All learning is social.  Being a valued member of the community is to engage in this practice for the sake of the community.  Being a full member of the community requires something more substantial than having a David Beckham haircut, wearing jeans, or owning a cell phone.  The internet can help to empower people by giving them the missing pieces to life puzzles they are struggling to resolve.  If you have such a living question you will value the solution because it's critical to your future.  You can't proceed "knowing the answer".  Not knowing the answer gives the question value, and you need to pursue the solution wherever it takes you.  That's what seeking truth and meaning is about.  We learn by asking better questions.  We learn when we suspend judgement and taking the time to find better evidence.  We learn by taking down the structures in our minds that are faulty and by rebuilding more robust structures.  We learn by finding ways to explain what we are discovering to ourselves.  We learn when we share these new ideas with other people.  We learn if at first they don't really understand us.  We learn when our ideas are challenged, and we get a chance to see how strong they really are.  This process of is not efficient.  Sometimes understanding comes quickly, but learning new things as a adult when you also have to unlearn some old things, can be a long difficult business.
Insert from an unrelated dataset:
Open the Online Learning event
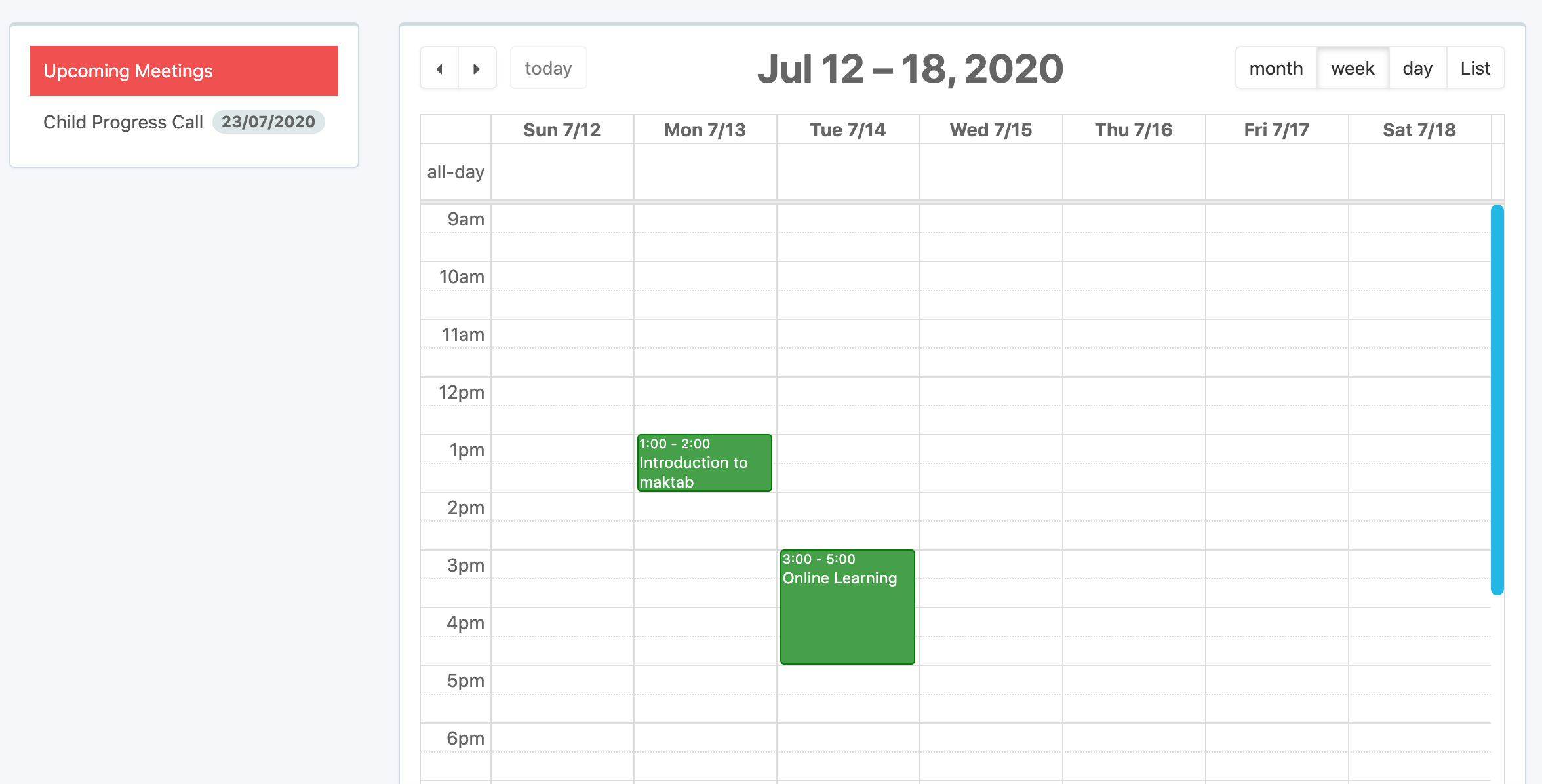 pos(847,607)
That's why the internet has value to individuals, and a good reason to see wide public assess in every community. The Internet supports personal life-long learning but cannot guarantee it. 

Internet Communication Skills

Access to the Internet is a necessary but not sufficient factor in helping people become information aware.  Training is essential if people are to quickly gain the skills they need to find information and to connect with other people who can be the keys to further knowledge.  This training may involve help with record keeping and with dealing with large volumes of data, most of which can be safely ignored.  Yaacov Iland identified these skills as "information techniques" but I prefer the idea of communication skills.  I include in those skills, ability to search for data, maintaining one's own sources of data, joining peer to peer networks, collecting and evaluating the ideas of other people, and contributing your own thoughts to the pool of ideas.  A person who has these skills will be connected with several communities of practice.  Membership of these communities will provide new data for consideration and a continuing flow of challenging questions to ponder.  Within such groups the process of lifelong learning seems the natural thing to do.